Je n’avais jamais lu de roman d’Arthur Ténor, malgré le bien que j’en ai entendu. Il est vrai que je lis assez peu de littérature jeunesse, mais avec la parution de son dernier roman, j’ai vu l’occasion de combler cette petite lacune…

Suite à une expérience, Julius Kovalch et sa fille Serena, tous deux de brillants physiciens, se trouvent face à une bizarrerie quantique qui pourrait bien bouleverser la face du monde : un trou dans le réel, qui permet de pénétrer dans le monde de l’imaginaire peuplé d’êtres fabuleux.

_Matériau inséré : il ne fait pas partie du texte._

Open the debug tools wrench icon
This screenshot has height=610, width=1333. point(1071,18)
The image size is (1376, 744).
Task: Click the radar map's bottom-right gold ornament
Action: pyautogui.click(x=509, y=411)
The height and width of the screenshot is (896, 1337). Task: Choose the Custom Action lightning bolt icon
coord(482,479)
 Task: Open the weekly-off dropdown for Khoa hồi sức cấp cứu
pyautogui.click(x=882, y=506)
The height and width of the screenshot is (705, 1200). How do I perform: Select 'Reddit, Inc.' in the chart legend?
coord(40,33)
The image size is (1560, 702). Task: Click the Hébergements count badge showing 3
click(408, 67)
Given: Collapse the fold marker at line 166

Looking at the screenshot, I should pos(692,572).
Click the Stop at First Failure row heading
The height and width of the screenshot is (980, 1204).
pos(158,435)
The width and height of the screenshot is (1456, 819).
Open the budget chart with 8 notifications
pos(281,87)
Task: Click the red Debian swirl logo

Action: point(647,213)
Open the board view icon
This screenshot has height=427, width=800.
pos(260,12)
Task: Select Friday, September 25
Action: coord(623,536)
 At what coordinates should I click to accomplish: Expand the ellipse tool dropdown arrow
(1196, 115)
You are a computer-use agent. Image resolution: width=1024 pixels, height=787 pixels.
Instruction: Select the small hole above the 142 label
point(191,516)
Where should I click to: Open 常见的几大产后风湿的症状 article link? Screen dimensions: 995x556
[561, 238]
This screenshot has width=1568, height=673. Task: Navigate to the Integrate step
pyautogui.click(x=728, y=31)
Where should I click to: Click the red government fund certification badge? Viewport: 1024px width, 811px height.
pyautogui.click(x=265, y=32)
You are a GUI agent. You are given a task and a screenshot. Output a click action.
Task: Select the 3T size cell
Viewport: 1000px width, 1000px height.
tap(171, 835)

Je ne sais pas si la physique quantique est à la mode, mais je la retrouve souvent sur mon chemin en ce moment, et ce pour mon plus grand plaisir, bien que je sois une indéboulonnable littéraire. Arthur Ténor maîtrise à merveille les codes de la fantasy et de l’univers de Tolkien, et nous y entraîne avec talent, profitant de l’occasion pour proposer une véritable réflexion sur l’imaginaire et le rêve, qui m’a parfois plongée dans des abîmes de perplexité. C’est drôle, c’est touchant, c’est plein d’action, c’est donc totalement réussi et j’ai pris beaucoup de plaisir avec cette lecture à la fois divertissante et enrichissante, j’en avais d’ailleurs bien besoin. Et puis, petite chose drôle : le roman se passe à Orléans et aux alentours, ou pourtant il ne se passe rien d’intéressant. Enfin, qui sait ?

Les Fabuleux
Arthur TENOR
Scrinéo, 2013 (sortie le 14 mars)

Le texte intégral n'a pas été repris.